Given passage:
Segment Open
I told a coming out story a couple of years ago:
Earlier this week I had conversation with a younger gay man about process and growing up and knowing things now that I didn’t then. That led me to a regular reminder about process.
(And here I must confess that I think I gathered these next thoughts from a book, but that I have no recollection what that book is. Google ‘five stages of coming out’ and you will find many books, sites, theses, and articles that share similar ideas.) (I am also using the words ‘straight’ and ‘gay’ in broad contexts.)
Years ago, when I was finally comfortable in my own skin and ready to help others through the roughness of ‘coming out’ in the later 1990s, I postulated (to a college student who needed a safe place to share his story) that coming out is a process.
And like Kubler Ross’s five stages of grief, coming out happens in stages. Also like the stages of grief, coming out stages are not necessarily linear.
- Acting Out
Self-awareness is simple: I am different. I like boys. (Whatever that latter statement actually means.) This is the stage when physical awakenings are manifest toward others of the same sex. Emotional and social awakenings and attractions are present as well.
Acting out is that place where urges are acted upon. This is often a secretive stage, at least initially. These unspoken urges are shame-inducing; acting out is often in the dark, both literally and metaphorically.
Self-acceptance means coming to terms with ones own sexual orientation. This may still be a very private place, and is not necessarily tied with telling others, or any kind of public or semi-public coming out.
The problem, at least when I was a younger man, is that society did not (and perhaps in many places still does not) allow the same teenage courtship rituals that straight people experience. Straight couples can date publicly; can double-date; can hold hands in public; can engage in PDA in public; can find a significantly larger number of willing courtship partners within normal social groups (church, school, clubs, and so on). Straight couples never have to ‘come out’ to parents and friends. They just are.
Segment Closed
Provided material:
Segment Open
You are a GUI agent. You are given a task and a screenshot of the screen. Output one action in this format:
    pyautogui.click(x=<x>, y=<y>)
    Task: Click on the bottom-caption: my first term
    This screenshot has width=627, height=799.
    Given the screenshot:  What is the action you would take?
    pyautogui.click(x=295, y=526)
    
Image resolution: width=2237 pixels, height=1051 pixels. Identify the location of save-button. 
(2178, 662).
Segment Closed
Segment Open
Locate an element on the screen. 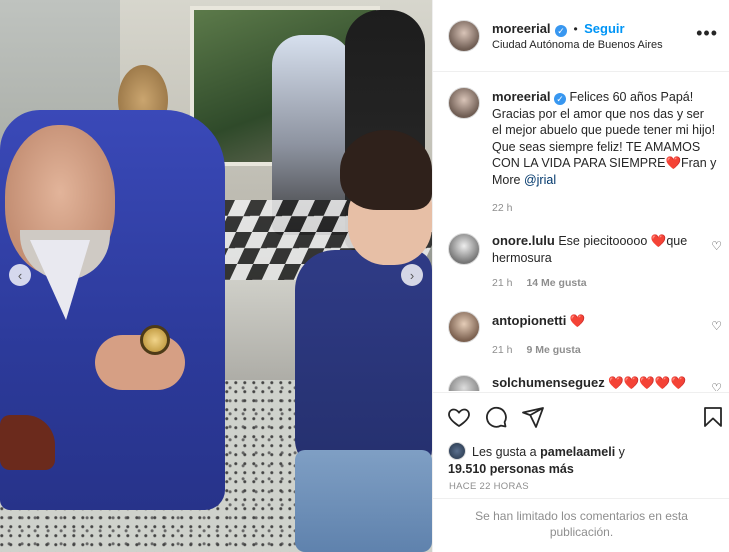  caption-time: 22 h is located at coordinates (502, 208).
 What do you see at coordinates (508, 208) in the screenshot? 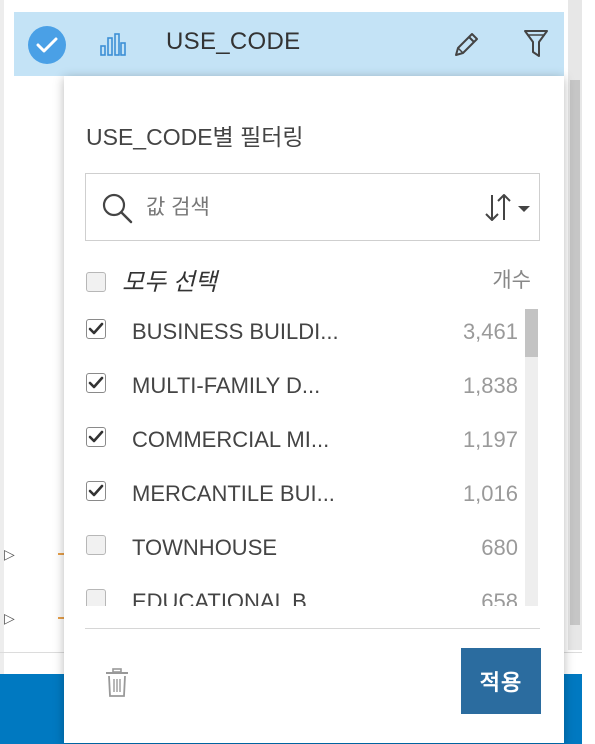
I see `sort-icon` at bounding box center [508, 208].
Segment Closed
Set of tasks:
**a.** Please rewrite the coming-out passage from "The problem, at" up to and including "They just are.", changing "courtship" to "dating" throughout.
**b.** In the coming-out passage, which stage is described as often secretive, at least initially?

Solutions to the problems:
**a.**
The problem, at least when I was a younger man, is that society did not (and perhaps in many places still does not) allow the same teenage dating rituals that straight people experience. Straight couples can date publicly; can double-date; can hold hands in public; can engage in PDA in public; can find a significantly larger number of willing dating partners within normal social groups (church, school, clubs, and so on). Straight couples never have to ‘come out’ to parents and friends. They just are.

**b.** Acting out